SELLING JUSTICE GOES ON TRIAL

After years of New Zealand courts preventing hundreds if not thousands of similar appeals on “well-established” legal principles, the Supreme Court has granted leave to a prisoner who claims his right of appeal to the Court of Appeal has been unduly prevented by imposition of unaffordable security for costs.

‘Security for costs’ is a regime which requires poor litigants pay into court the anticipated legal costs of their adversary before the New Zealand courts will consider their legal claim. Most countries prohibit the practice as a draconian restraint on access to justice. Ironically, the NZ Court of Appeal which imposed the order in this case, and against many others who then sought challenge to the Supreme Court, has ” To no one will we sell, to no one will we refuse or delay, right or justice” emblazoned on its building.

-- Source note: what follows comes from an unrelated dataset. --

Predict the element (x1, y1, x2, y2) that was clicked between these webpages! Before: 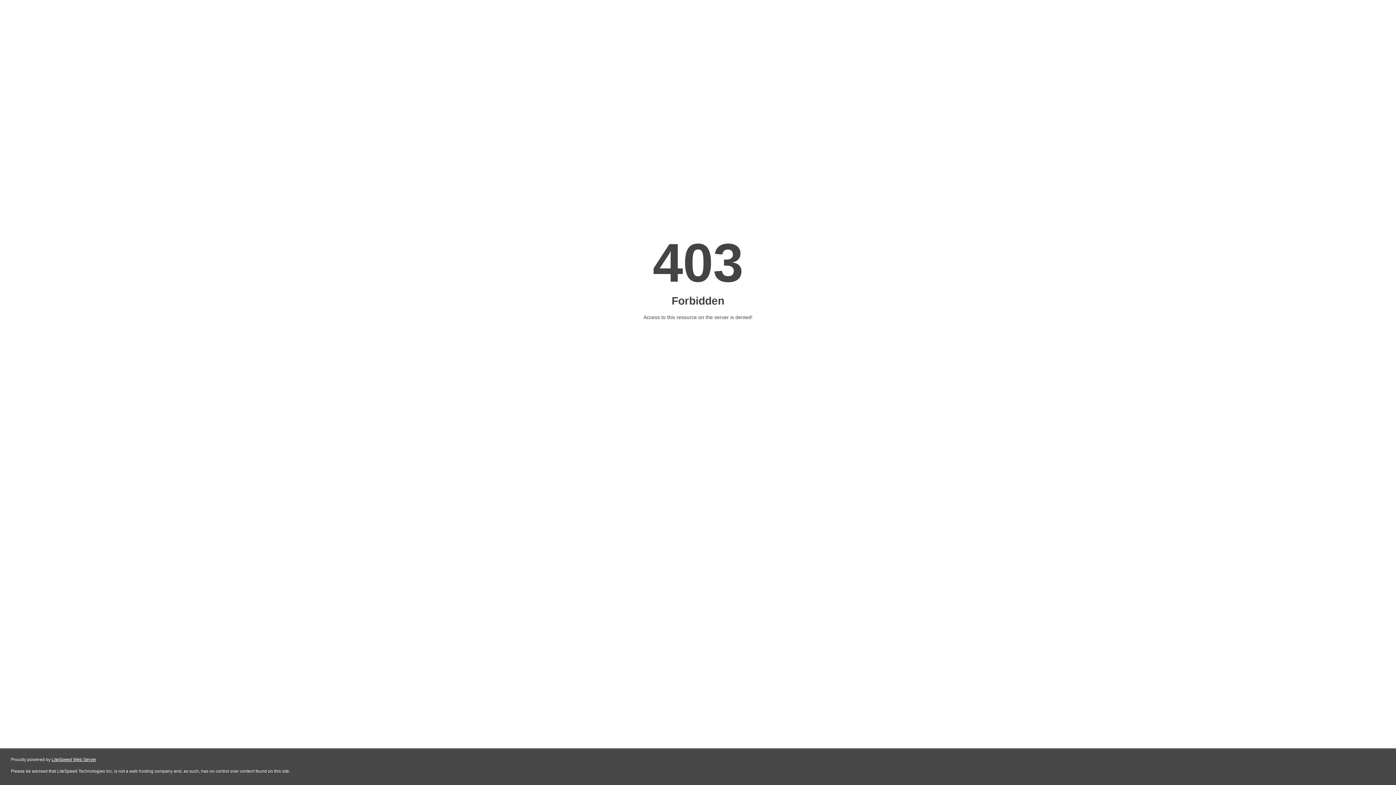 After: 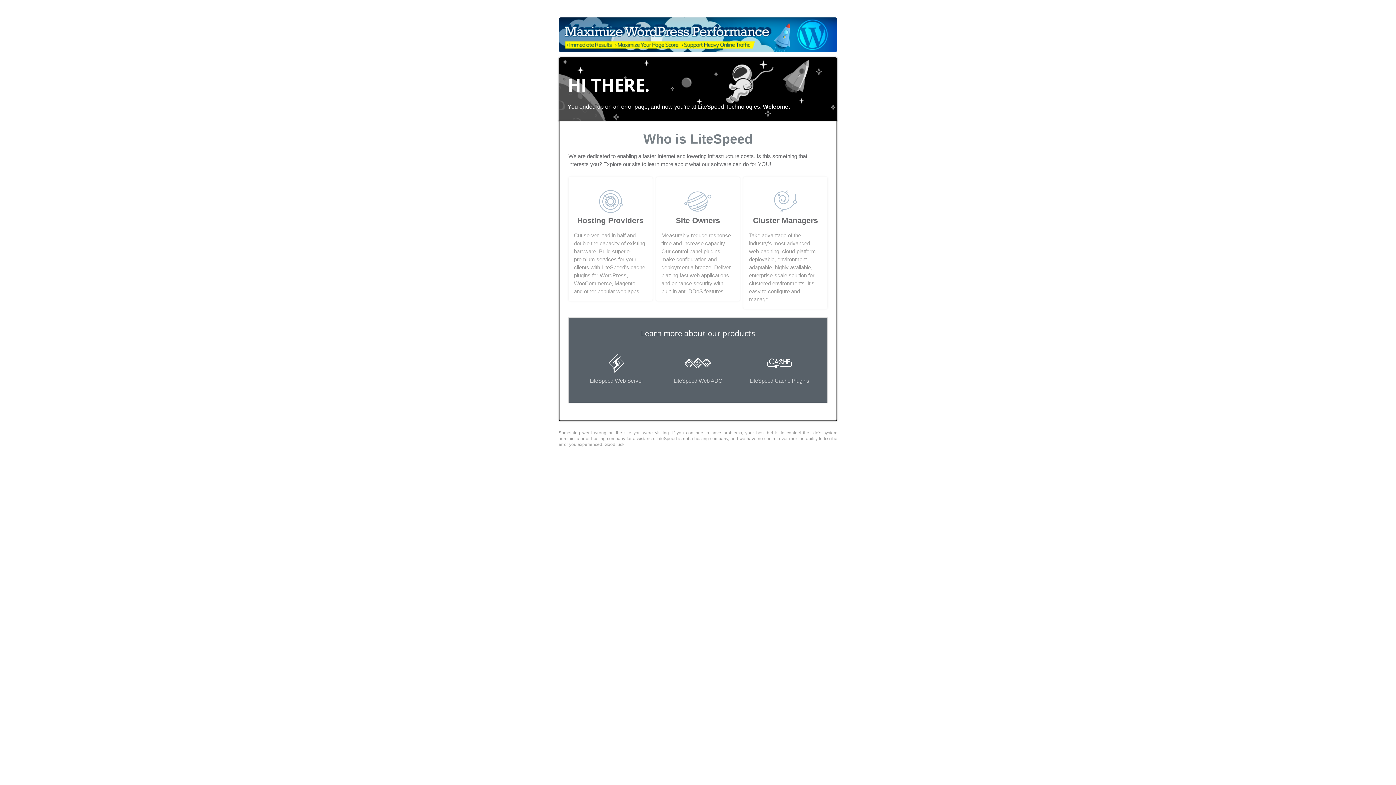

On 25 July, the Supreme Court agreed to hear the appeal SC47/2013 Reekie v Attorney General on the ground “Whether a waiver of security for costs should have been granted?” This agreement to consider an appeal against a security for costs order on a factual ground created consternation in the legal community given the Supreme Court’s recent refusals to consider no less than six challenges to the security for costs regime on legal grounds. Each previous refusal curtly stated the process governing imposition of security for costs in New Zealand was well-settled law.

Queen Street lawyer Gregory Thwaite earlier this year filed a formal complaint with the United Nations Human Rights Committee attacking the New Zealand security for costs regime as a discriminatory constraint on access to justice based upon ‘lack of property’. The UNHRC would likely have asked the NZ government for a formal response to this complaint just prior to the Supreme Court granting Reekie leave to appeal. Erstwhile lawyer Barry Hart has let it be known recently he is preparing a similar UN challenge.

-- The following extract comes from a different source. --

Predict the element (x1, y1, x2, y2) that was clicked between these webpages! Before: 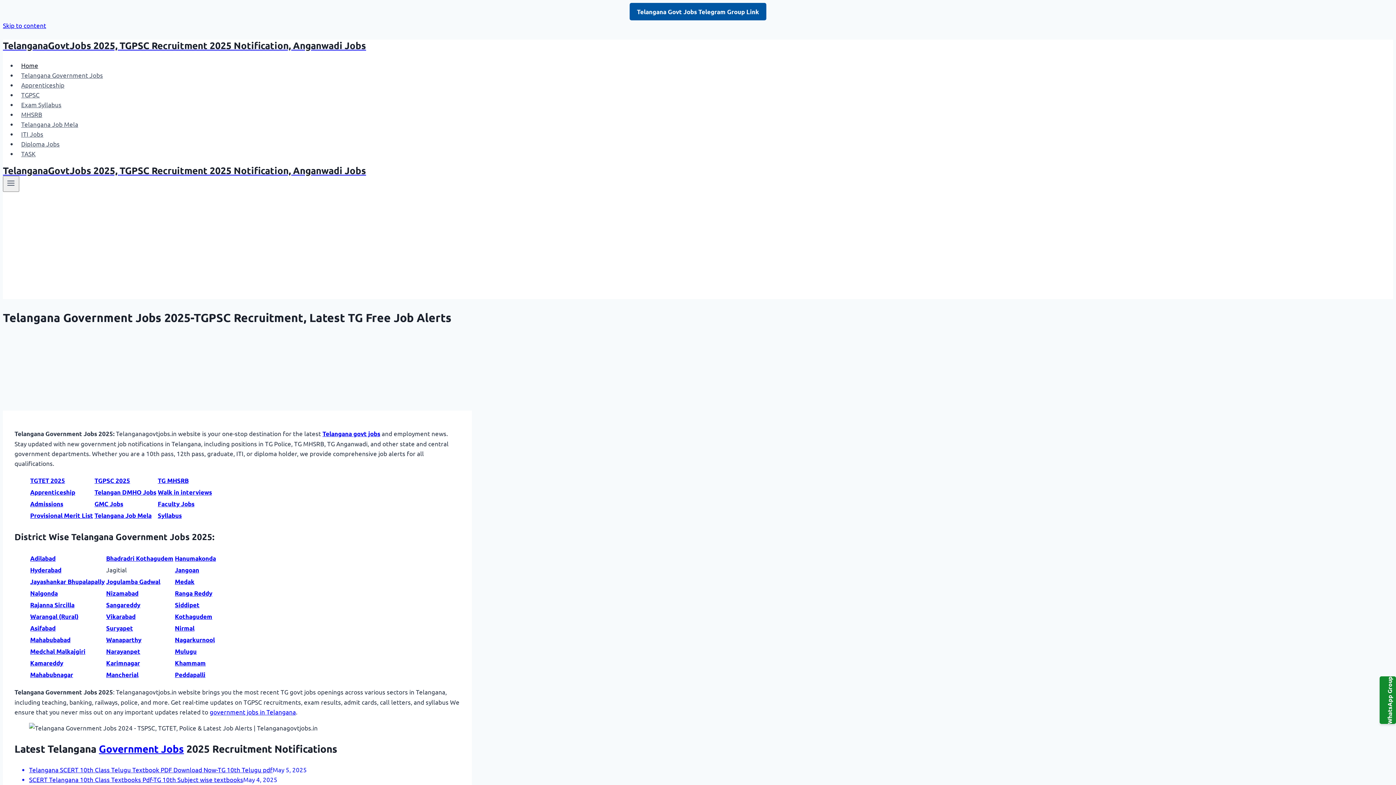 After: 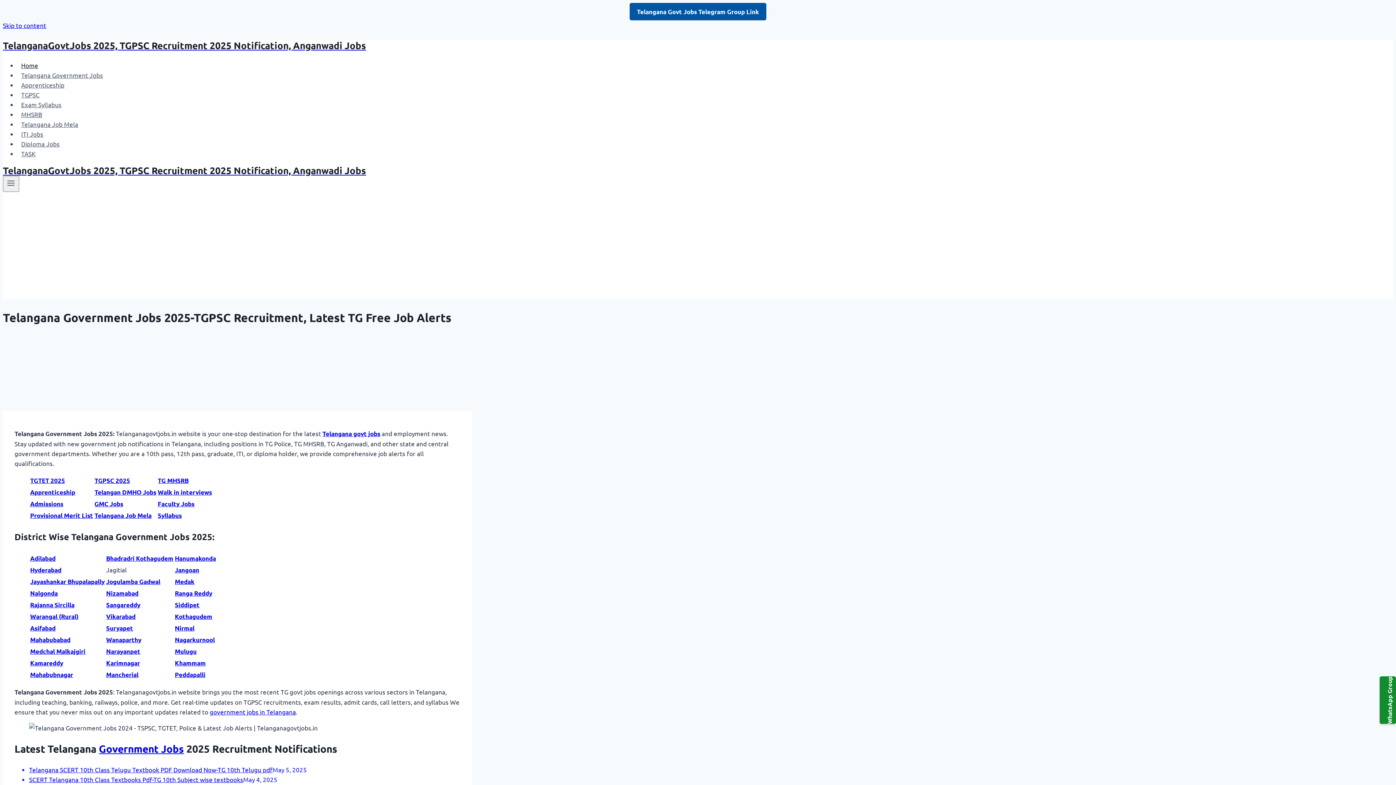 Action: bbox: (98, 742, 184, 755) label: Government Jobs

Nicholas Reekie (pictured), currently serving time in Paremoremo Prison in Auckland, sought to appeal a judgment of Edwin Wylie J which found ‘no evidence’ of unlawful detention and torture after a substantive hearing in the High Court. Reekie’s appeal asserts the judge might find the evidence inadequate but that it was a self-evident error to declare no evidence existed.

The Court of Appeal Registrar imposed a $5,880 order of security impediment to an appeal hearing. Upon application by Reekie, the Court of Appeal Registrar refused to waive security, accepting his inability to pay the $5,880 but stating she did not consider the appeal held any significant public importance. Save for the name and case number, the ‘decision’ Mr Reekie received from the Registrar is the same form letter sent out to every appellant seeking a waiver of security.

Justice Douglas White issued a two page dismissal of Reekie’s application for judicial review of the Registrar’s refusal.   Parcel to the ‘well-settled’ law governing security for costs in New Zealand, the Registrar’s refusal counts as a judicial decision and the judge’s review the only appeal available by right.

Given the open-ended approved ground, the Supreme Court will be hard-pressed to keep the lid on this scheme which it has long held to meet all Rule of Law requirements, as well as consistently applied, fair and reliable. Relevantly, Mr Reekie has raised the same issues previously rejected by the Supreme Court, including the ground that security for costs impediments to insulate Crown respondents with a legal duty of care violates the Bill of Rights Act and amounts to unlawful State protection.